Se veía guapo con aquel traje, aunque me hubiera gustado más verlo luciendo ropa informal, con una camisa desabotonada, tan común en aquellos años, y un chaleco a juego con el pantalón. ¿No había visto así a Andy Gibb hacía poco? Claro. Ahora sonaba I Just Wanna Be your Everything. No estaba seguro de cuál había sido la causa y cuál el efecto: si la canción que emitía la cabina me hizo imaginarlo con aquel atuendo o si la evocación de la imagen trajo la canción a mi cabeza, pero era la música que ahora sonaba. Ya me veía con aquel joven en un automóvil, dirigiéndonos por una carretera panorámica como aquella hacia quién sabe dónde, cantando junto con Andy Gibb…
Al fin el autobús se detuvo y, tras unas palabras de agradecimiento, el desconocido bajó. Era una placita pintoresca y, al mismo tiempo, carente de interés turístico. El chofer se entretuvo unos instantes, aprovechando la parada para limpiar y acomodar el espejo retrovisor. Desde mi ventanilla contemplé a mi admirado ya sin pudor, sabiendo que no volvería a regocijarme observándolo. Estaba en una esquina de la placita, sobre una banqueta de adoquín, y parecía desorientado, volviendo la cabeza hacia un lado y hacia otro. Un segundo antes no se me habría ocurrido, pero ahora deseaba que me mirara, que reparara en mí. El deseo se multiplicó tanto como mis latidos se aceleraron, pues a mi ansiedad se sumaba la inminencia del arranque; el chofer ya instalado de nuevo en el asiento y pisando el acelerador antes de poner la primera velocidad. Un segundo bastará. ¡Voltea! ¡Mírame!
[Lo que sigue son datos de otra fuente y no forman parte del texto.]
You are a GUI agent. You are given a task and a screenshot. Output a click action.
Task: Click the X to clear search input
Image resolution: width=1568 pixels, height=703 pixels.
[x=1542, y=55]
Y ocurrió cuando ya se iniciaba el arranque: como si con mi pensamiento lo hubiera llamado, me contempló directamente y curvé mis labios impúdica, exageradamente para que no hubiera lugar a dudas, para que con esa mímica supiera que me había fascinado, que le enviaba un beso de saludo y despedida. El autobús cobró velocidad, no tanta que no alcanzara a ver la perplejidad de su sonrisa en la que se traslucían a partes iguales la sorpresa y la diversión.

Rodrigo Cortéz. Lic. en Lengua y Literaturas Hispánicas por la UNAM. Lic. en en Educación por Tec-Milenio. Ponente en congresos nacionales e internacionales con temas relacionados con la literatura y la redacción académica. Ha sido docente en el Instituto Tecnológico Autónomo de México (ITAM). Actualmente se desempeña como docente y coordinador de Humanidades y Ciencias Sociales en el Colegio Victoria Tepeyac, preparatoria.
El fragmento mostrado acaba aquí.